— Required task —
Count the lines in the items below that contain the string "menu", matching case exactly, and give only the number.

— Listed records —
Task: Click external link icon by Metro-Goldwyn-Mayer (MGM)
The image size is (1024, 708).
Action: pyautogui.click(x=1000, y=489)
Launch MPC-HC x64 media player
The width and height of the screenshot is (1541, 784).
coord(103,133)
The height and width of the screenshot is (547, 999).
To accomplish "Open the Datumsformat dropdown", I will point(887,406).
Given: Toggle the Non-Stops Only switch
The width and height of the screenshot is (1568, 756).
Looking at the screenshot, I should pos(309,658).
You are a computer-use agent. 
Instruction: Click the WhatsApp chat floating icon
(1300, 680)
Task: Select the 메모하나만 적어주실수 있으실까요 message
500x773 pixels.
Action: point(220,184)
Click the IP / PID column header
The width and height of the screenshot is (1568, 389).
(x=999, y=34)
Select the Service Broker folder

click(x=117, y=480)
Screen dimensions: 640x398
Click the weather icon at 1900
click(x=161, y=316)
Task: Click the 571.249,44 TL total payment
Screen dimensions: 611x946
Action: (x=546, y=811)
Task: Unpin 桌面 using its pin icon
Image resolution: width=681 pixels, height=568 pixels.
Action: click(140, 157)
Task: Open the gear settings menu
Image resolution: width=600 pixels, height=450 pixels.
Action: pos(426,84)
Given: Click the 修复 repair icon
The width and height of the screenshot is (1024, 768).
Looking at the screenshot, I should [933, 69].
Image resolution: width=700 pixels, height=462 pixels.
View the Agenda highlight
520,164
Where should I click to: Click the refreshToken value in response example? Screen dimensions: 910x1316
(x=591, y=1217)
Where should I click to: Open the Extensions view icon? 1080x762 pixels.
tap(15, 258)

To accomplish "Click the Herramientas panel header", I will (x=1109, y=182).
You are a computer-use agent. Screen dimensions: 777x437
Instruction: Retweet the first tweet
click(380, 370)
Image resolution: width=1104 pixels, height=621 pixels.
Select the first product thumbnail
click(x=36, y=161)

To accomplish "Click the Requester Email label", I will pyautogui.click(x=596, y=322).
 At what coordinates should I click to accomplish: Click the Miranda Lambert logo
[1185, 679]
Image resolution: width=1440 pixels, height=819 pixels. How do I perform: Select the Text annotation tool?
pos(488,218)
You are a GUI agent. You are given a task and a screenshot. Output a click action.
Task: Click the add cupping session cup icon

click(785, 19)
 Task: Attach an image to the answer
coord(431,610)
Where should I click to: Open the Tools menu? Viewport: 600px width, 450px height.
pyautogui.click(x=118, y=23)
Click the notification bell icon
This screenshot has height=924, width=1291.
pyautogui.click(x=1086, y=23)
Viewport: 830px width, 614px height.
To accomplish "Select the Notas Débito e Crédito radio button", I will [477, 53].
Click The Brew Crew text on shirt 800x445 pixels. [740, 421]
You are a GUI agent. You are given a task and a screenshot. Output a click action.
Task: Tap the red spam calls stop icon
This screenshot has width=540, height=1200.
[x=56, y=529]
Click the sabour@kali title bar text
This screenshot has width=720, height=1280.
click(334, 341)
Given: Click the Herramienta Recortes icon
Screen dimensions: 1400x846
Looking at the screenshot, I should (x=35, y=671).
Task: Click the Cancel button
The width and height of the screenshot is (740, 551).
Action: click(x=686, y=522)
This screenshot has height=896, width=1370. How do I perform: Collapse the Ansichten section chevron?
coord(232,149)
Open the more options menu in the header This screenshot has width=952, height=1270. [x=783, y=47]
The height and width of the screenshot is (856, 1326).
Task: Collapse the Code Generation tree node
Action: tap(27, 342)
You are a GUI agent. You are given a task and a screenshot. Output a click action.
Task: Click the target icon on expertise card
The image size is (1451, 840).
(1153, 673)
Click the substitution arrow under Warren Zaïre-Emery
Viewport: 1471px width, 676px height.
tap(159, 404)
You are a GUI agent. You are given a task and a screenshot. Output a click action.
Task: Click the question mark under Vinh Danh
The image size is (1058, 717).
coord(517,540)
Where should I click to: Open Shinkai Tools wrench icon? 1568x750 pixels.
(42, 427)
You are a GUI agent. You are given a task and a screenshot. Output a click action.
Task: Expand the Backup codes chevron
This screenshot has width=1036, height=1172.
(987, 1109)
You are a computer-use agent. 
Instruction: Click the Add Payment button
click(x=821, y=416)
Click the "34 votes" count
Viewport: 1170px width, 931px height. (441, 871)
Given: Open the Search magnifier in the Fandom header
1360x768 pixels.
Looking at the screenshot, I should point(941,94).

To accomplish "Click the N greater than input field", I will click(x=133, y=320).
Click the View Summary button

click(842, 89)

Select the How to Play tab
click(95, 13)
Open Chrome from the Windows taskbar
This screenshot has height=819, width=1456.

— Response below —
3